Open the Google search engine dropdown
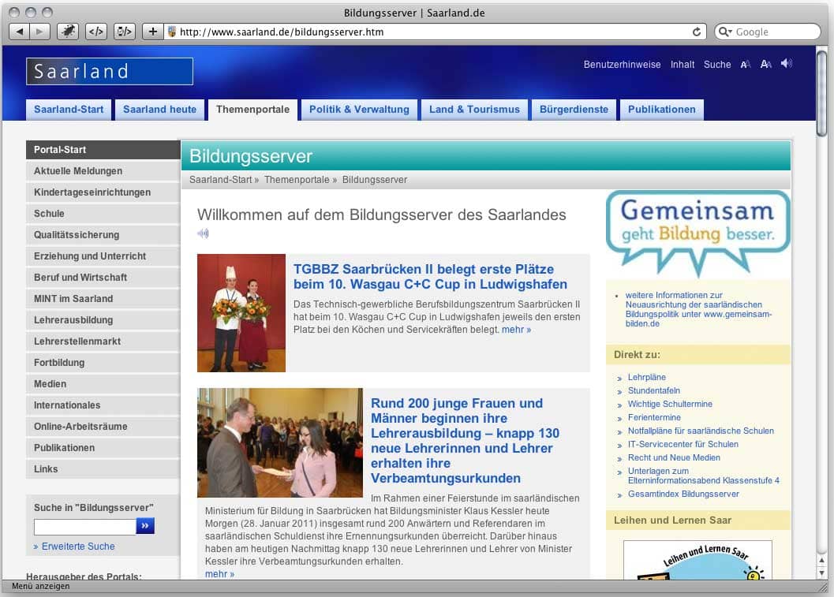The width and height of the screenshot is (834, 597). [x=726, y=32]
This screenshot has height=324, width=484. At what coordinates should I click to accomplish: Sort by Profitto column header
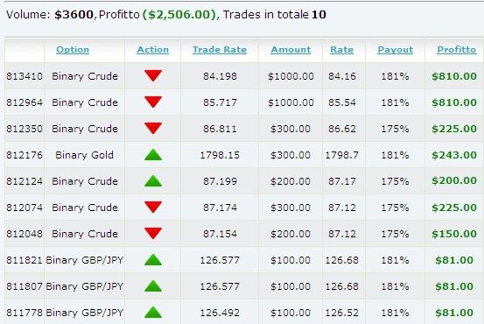coord(457,50)
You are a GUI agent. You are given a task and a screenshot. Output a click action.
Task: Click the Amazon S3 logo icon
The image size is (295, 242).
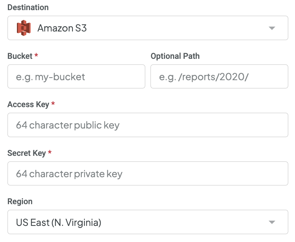coord(24,28)
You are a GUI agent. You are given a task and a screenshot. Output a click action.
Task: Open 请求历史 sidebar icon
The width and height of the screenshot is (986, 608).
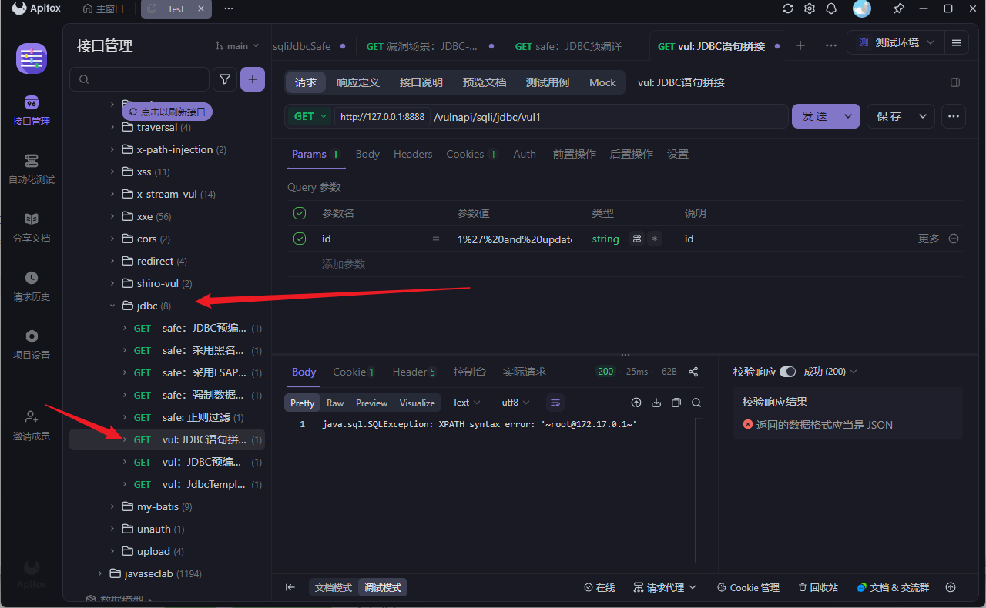pyautogui.click(x=32, y=286)
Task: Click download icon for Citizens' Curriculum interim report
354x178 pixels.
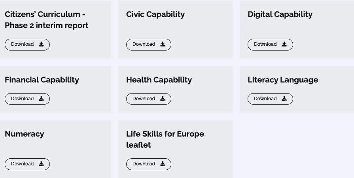Action: (41, 44)
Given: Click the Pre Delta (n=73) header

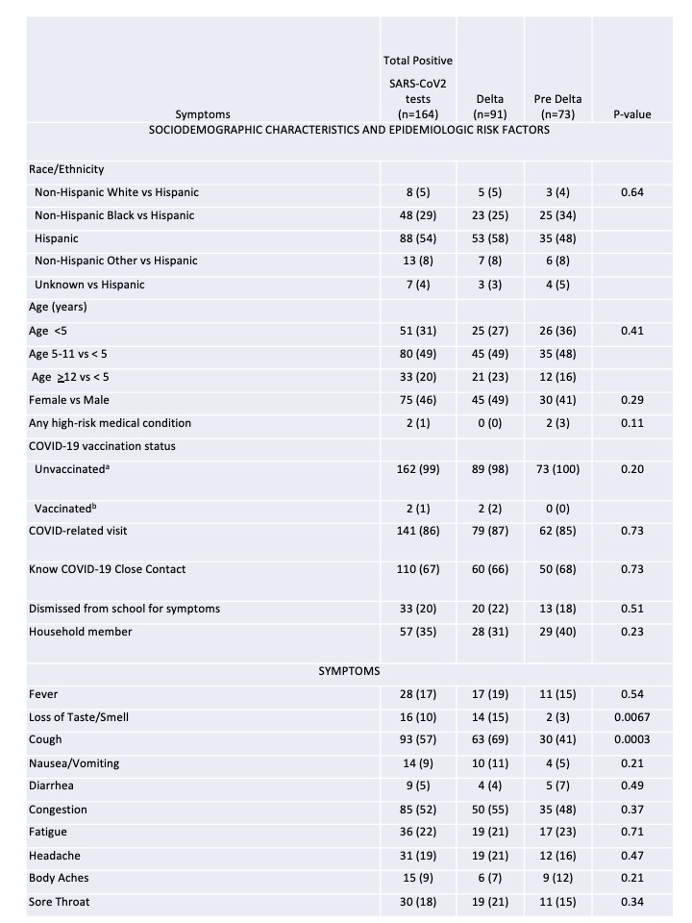Looking at the screenshot, I should 557,107.
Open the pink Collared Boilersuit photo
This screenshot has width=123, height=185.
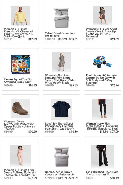20,155
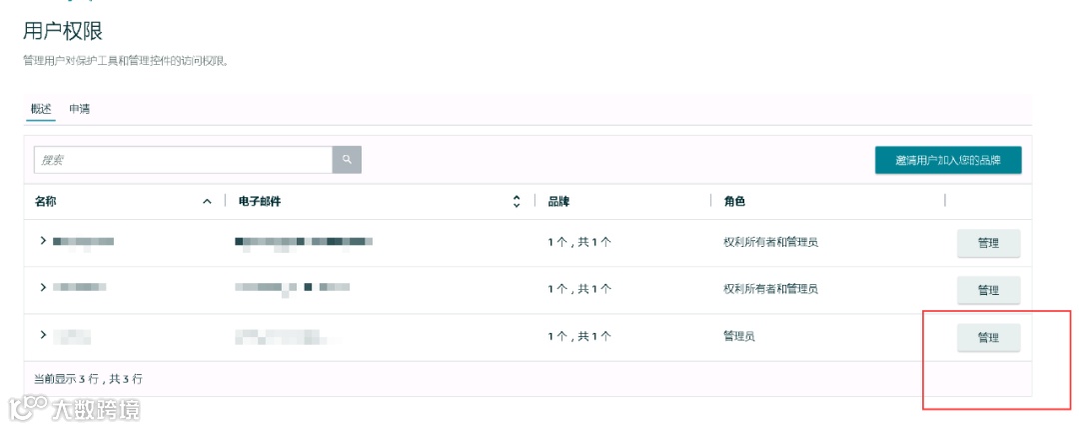Open 管理 for the 管理员 role row
This screenshot has width=1079, height=429.
pyautogui.click(x=988, y=338)
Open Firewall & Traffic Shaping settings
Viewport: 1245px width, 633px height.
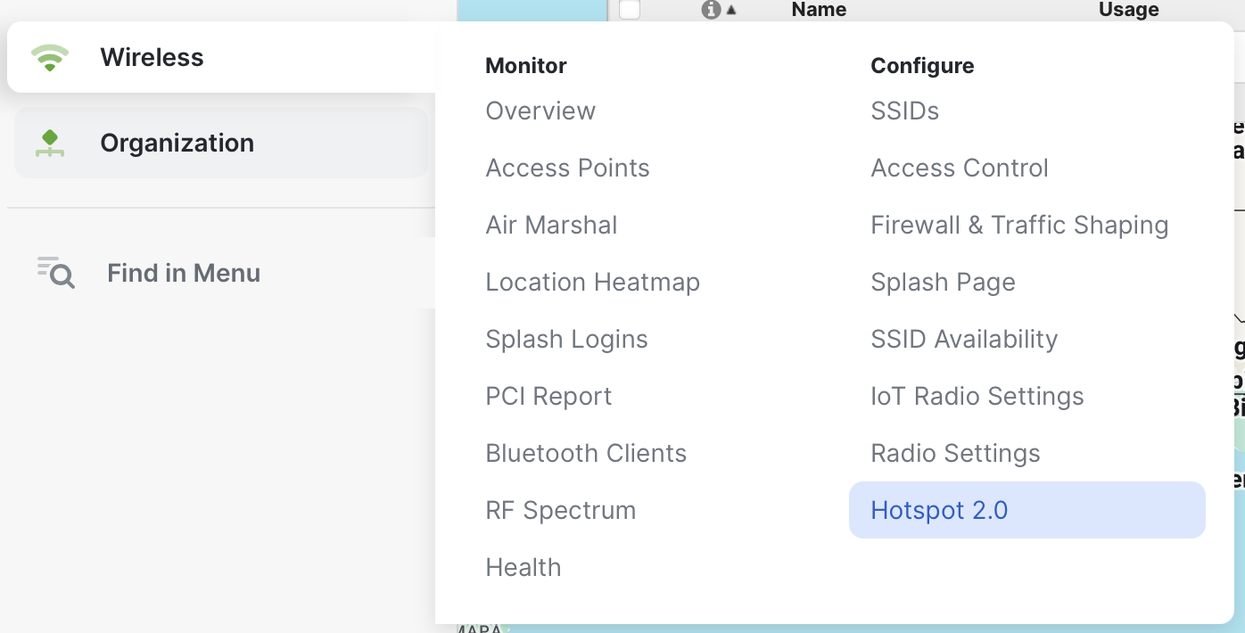pyautogui.click(x=1019, y=226)
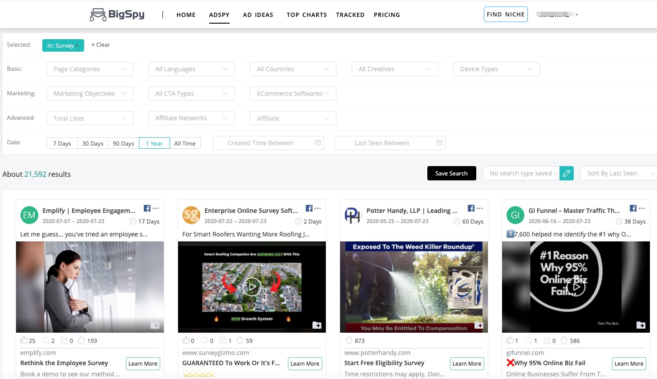The image size is (657, 379).
Task: Click the BigSpy logo in the header
Action: pyautogui.click(x=116, y=14)
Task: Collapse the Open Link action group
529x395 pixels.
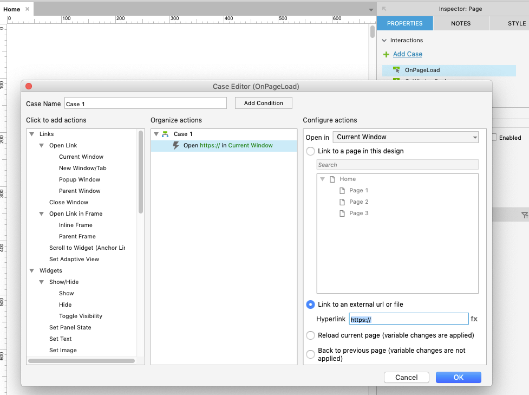Action: point(42,145)
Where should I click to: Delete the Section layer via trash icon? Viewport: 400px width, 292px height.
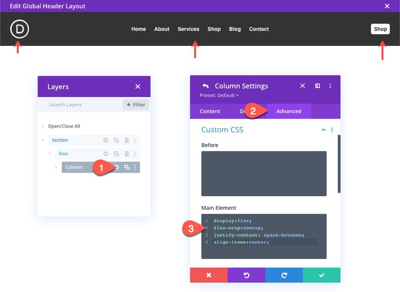pyautogui.click(x=127, y=140)
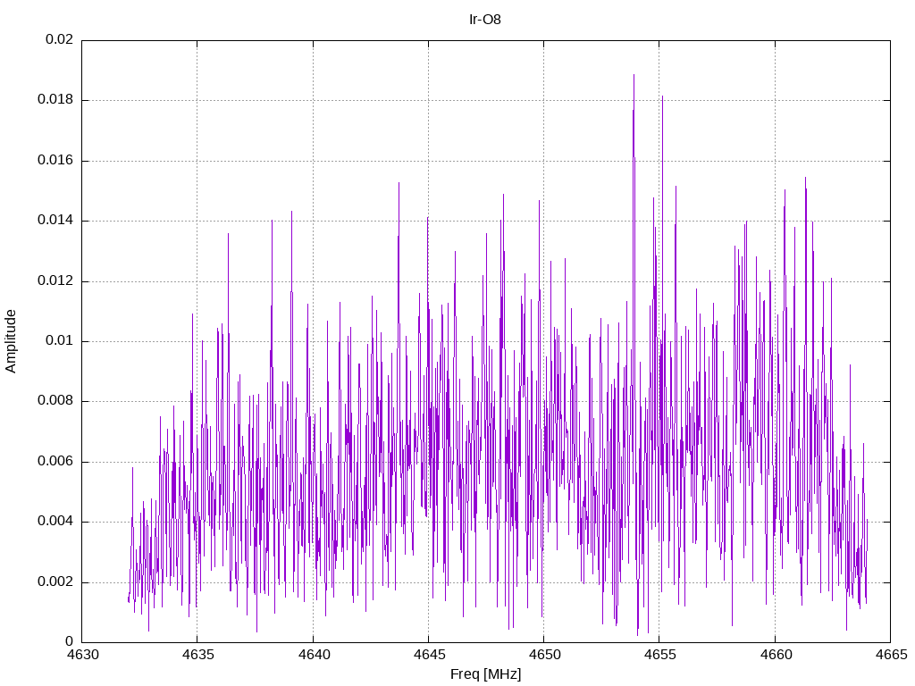Click the 4630 x-axis tick label
The height and width of the screenshot is (686, 915).
coord(83,655)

========================================================================

**Activity:** Apart from the pictures, every line of the data above should be given again exactly.

**Exercise solution:**
Open the Google search engine dropdown
The width and height of the screenshot is (834, 597). [x=726, y=32]
This screenshot has height=324, width=484. At what coordinates should I click to accomplish: Sort by Profitto column header
coord(457,50)
You are a GUI agent. You are given a task and a screenshot. Output a click action.
Task: Click the Amazon S3 logo icon
The image size is (295, 242).
coord(24,28)
You are a GUI agent. You are given a task and a screenshot. Output a click action.
Task: Open 请求历史 sidebar icon
The width and height of the screenshot is (986, 608).
pyautogui.click(x=32, y=286)
Task: Click download icon for Citizens' Curriculum interim report
354x178 pixels.
Action: (41, 44)
Given: Click the Pre Delta (n=73) header

Looking at the screenshot, I should 557,107.
Open the pink Collared Boilersuit photo
This screenshot has width=123, height=185.
20,155
Open 管理 for the 管理员 role row
This screenshot has width=1079, height=429.
pyautogui.click(x=988, y=338)
Open Firewall & Traffic Shaping settings
Viewport: 1245px width, 633px height.
pyautogui.click(x=1019, y=226)
The image size is (657, 379).
Task: Click the BigSpy logo in the header
Action: pyautogui.click(x=116, y=14)
Task: Collapse the Open Link action group
529x395 pixels.
Action: point(42,145)
Where should I click to: Delete the Section layer via trash icon? Viewport: 400px width, 292px height.
pyautogui.click(x=127, y=140)
Click the 4630 x-axis tick label
The height and width of the screenshot is (686, 915).
coord(83,655)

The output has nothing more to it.